Friday, February 6, 2009

PUPPETS AT LAUGHTER CLUB



The Lansing Laughter Club made an important discovery this week: laughter club sessions can be conducted entirely with puppets! It just so happened that my car got stuck on a patch of ice in another part of town right as laughter club was about to begin. So as I was laughing and making arrangements to get pushed out, the club met without me. They saw that I had left a big basket of puppets out for the meeting.

Now typically, when we've used puppets for laughter club, we've done one exercise called "puppet laughter." It's simple—everyone puts a puppet on their hand and mingles around laughing their puppets with one another. But this time, the club got creative and decided to do the whole meeting with puppets.

So many laughter exercises can be adapted to use with puppets. Examples are:

The Wave—the puppets themselves are thrown into the air as the laughter wave is done
Subway Laughter—the puppets crowd right up together and laugh hysterically as if they were on a crowded subway
Bumper Car Laughter—the puppets ram into each other and bump around like they are bumper cars
Static Electricity Laughter—the puppets try very deviously to shock each other with laughter
Wide Mouth Laugh—the puppets open their mouths totally wide and laugh (puppets can do this much better than humans)
Library Laughter—the puppets sneak around and quietly laugh together, trying not to get caught
Drop Dead Laughing—the puppets flop down and roll around, pounding the floor and laughing out of control (even worse than the Tickle-Me-Elmo doll)
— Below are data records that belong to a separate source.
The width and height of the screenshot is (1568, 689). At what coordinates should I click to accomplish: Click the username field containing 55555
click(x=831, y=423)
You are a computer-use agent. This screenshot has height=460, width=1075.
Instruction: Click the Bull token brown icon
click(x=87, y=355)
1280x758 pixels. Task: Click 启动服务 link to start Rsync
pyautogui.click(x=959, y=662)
Furthermore, the puppets seem to love speaking in gibberish and laugh heartily at the gibberish jokes the other puppets tell. And, we found, they are excellent yoga breathers, as they breathe with their whole selves.
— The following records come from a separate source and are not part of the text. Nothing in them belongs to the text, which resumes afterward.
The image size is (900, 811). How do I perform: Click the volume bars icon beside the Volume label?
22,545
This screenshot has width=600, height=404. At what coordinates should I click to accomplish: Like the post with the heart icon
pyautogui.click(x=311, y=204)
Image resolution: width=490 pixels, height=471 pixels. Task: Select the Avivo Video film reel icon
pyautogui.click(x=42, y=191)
Now as you can see by the photo above, folks in the Lansing Laughter Club have no problem with shyness. But this little puppet experiment made me realize that using puppets more extensively for Laughter Yoga sessions with certain groups would work well. It allows people to be more confident about doing the silly laughter exercises because they feel it's not not them doing the laughing, it is their puppet. It helps them to play the character of a laugher instead of having to jump right in and be a laugher, particularly if this is a new role for them. It provides a back door to playfulness.

So we encourage you to get some puppets and get laughing! Even old socks will do—as long as they're not stinky. Ha ha ha!